Os dois tributos foram criados pela Reforma Tributária e fazem parte da transição para o novo modelo de tributação, cuja implementação entra em uma nova etapa a partir de 2027. As regras específicas para as empresas do Simples foram aprovadas pelo Comitê Gestor do Simples Nacional (CGSN).
A alteração está prevista na Resolução CGSN nº 186/2026, decorrente das mudanças promovidas pela Lei Complementar nº 214/2025 na Lei Complementar nº 123/2006.
Empresas terão que escolher regime para IBS e CBS
Uma das principais mudanças permite que a empresa continue enquadrada no Simples Nacional e, ao mesmo tempo, escolha recolher IBS e CBS pelo regime regular.
Para o primeiro semestre de 2027, essa decisão deverá ser tomada durante setembro de 2026 e terá validade entre janeiro e junho do próximo ano. Caso a empresa não opte pelo recolhimento regular, os dois tributos permanecerão dentro da sistemática do Simples Nacional nesse período.
A escolha pode ser particularmente relevante para empresas que comercializam produtos ou serviços para outras companhias. Isso ocorre porque o regime regular pode permitir a geração e o aproveitamento de créditos tributários, fator que pode influenciar diretamente a formação de preços e a relação comercial entre empresas.
A decisão, entretanto, não será necessariamente definitiva para todo o ano. Haverá uma nova oportunidade entre 1º e 31 de março de 2027, quando os contribuintes poderão escolher o regime para o segundo semestre.
Reforma tributária muda planejamento das pequenas empresas
A mudança faz parte do processo de adaptação do Simples Nacional ao novo sistema tributário. A intenção é permitir que as empresas tenham maior previsibilidade e iniciem 2027 já sabendo qual sistemática será aplicada aos tributos.
Na prática, o empresário precisará avaliar qual alternativa é mais adequada à realidade do negócio, especialmente considerando o perfil dos clientes e a possibilidade de aproveitamento de créditos no regime regular.
A transição também cria novos procedimentos para quem pretende permanecer ou ingressar no Simples Nacional em 2027.
Novos mecanismos para verificar pendências
Outra novidade prevista nas regras é a possibilidade de consultar, antes da confirmação da opção, as pendências identificadas por Estados e Municípios.

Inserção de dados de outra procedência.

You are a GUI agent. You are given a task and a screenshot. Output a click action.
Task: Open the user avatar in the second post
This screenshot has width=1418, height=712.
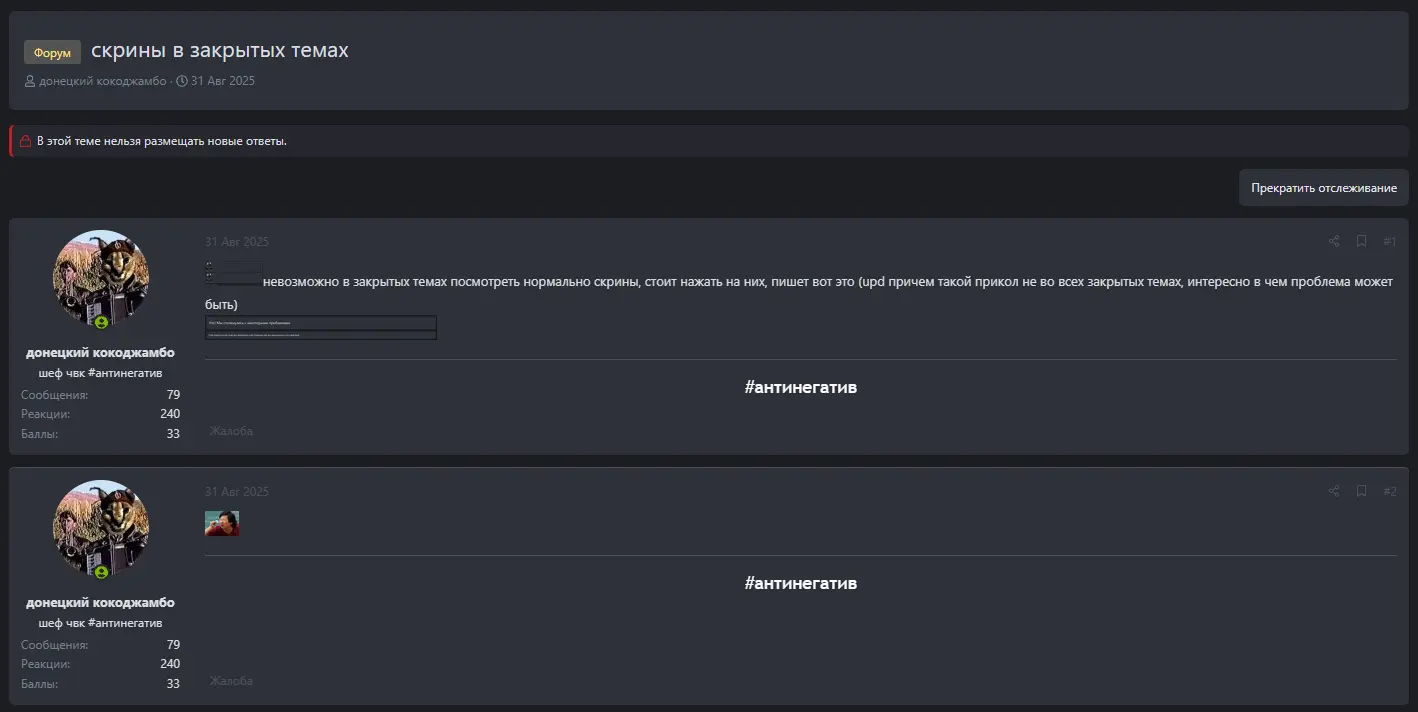(x=100, y=529)
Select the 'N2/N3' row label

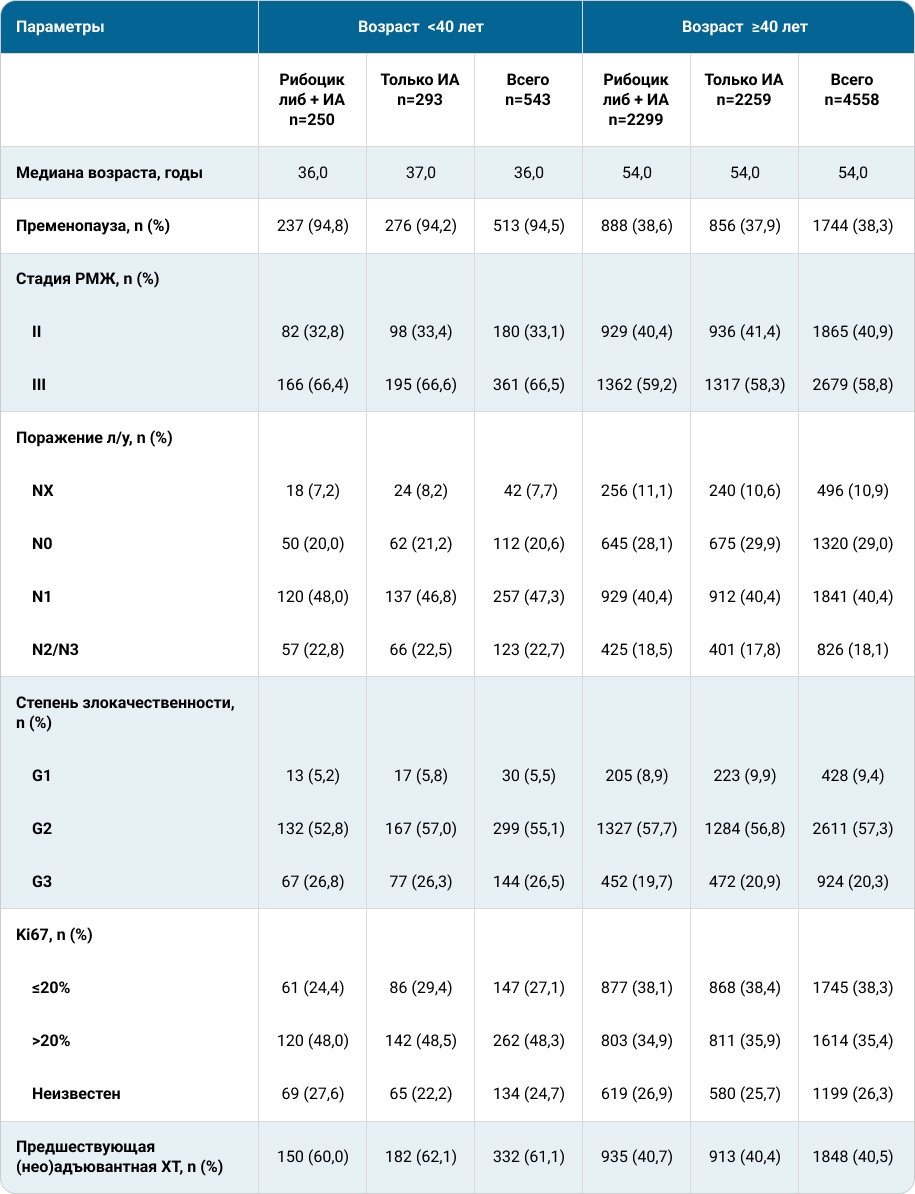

Durante a análise de viabilidade, eventuais irregularidades serão apresentadas separadamente de acordo com o ente federativo responsável. Se houver uma pendência considerada impeditiva depois da confirmação da opção, o órgão correspondente poderá emitir o Termo de Indeferimento (TI).
Isso, porém, não significa que a empresa perderá imediatamente a possibilidade de ingressar no Simples Nacional.
Empresa terá prazo para regularizar situação
Depois de tomar ciência do Termo de Indeferimento, o contribuinte terá 30 dias corridos para regularizar as pendências, conforme as regras estabelecidas pela Resolução CGSN nº 186/2026.
Com a comunicação, o Termo de Indeferimento poderá ser cancelado e a opção pelo Simples Nacional, deferida.
Por esse motivo, a recomendação é que eventuais irregularidades sejam resolvidas com antecedência, evitando que o contribuinte deixe a regularização para os últimos dias do período disponível.